+++ Raw records +++

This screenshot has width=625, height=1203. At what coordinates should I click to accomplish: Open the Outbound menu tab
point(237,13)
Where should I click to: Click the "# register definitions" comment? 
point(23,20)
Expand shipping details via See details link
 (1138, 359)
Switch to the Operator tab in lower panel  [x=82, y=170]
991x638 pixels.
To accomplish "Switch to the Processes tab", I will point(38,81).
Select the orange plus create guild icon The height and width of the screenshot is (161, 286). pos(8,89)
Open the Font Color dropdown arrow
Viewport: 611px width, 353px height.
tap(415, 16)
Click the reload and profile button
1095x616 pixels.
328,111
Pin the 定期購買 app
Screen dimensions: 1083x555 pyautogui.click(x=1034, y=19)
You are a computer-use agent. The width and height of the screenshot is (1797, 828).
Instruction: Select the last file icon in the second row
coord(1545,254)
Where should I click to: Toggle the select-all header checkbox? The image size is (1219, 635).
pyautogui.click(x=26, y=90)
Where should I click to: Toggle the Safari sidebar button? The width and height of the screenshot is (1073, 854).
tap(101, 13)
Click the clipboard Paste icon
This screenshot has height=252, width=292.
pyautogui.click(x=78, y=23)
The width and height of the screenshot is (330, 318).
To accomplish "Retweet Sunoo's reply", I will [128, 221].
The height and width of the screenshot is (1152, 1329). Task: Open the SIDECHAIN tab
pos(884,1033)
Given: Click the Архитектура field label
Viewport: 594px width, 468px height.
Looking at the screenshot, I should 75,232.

+++

▶ [Given problem]:
Rewrite the records above, replacing every "Where should I click to:" with "Where do I click to:" and keeping all other text the same.

▶ [Written answer]:
This screenshot has width=625, height=1203. At what coordinates should I click to accomplish: Open the Outbound menu tab
point(237,13)
Where do I click to: Click the "# register definitions" comment? 
point(23,20)
Expand shipping details via See details link
 (1138, 359)
Switch to the Operator tab in lower panel  [x=82, y=170]
991x638 pixels.
To accomplish "Switch to the Processes tab", I will point(38,81).
Select the orange plus create guild icon The height and width of the screenshot is (161, 286). pos(8,89)
Open the Font Color dropdown arrow
Viewport: 611px width, 353px height.
tap(415, 16)
Click the reload and profile button
1095x616 pixels.
328,111
Pin the 定期購買 app
Screen dimensions: 1083x555 pyautogui.click(x=1034, y=19)
You are a computer-use agent. The width and height of the screenshot is (1797, 828).
Instruction: Select the last file icon in the second row
coord(1545,254)
Where do I click to: Toggle the select-all header checkbox? The image size is (1219, 635).
pyautogui.click(x=26, y=90)
Where do I click to: Toggle the Safari sidebar button? The width and height of the screenshot is (1073, 854).
tap(101, 13)
Click the clipboard Paste icon
This screenshot has height=252, width=292.
pyautogui.click(x=78, y=23)
The width and height of the screenshot is (330, 318).
To accomplish "Retweet Sunoo's reply", I will [128, 221].
The height and width of the screenshot is (1152, 1329). Task: Open the SIDECHAIN tab
pos(884,1033)
Given: Click the Архитектура field label
Viewport: 594px width, 468px height.
Looking at the screenshot, I should 75,232.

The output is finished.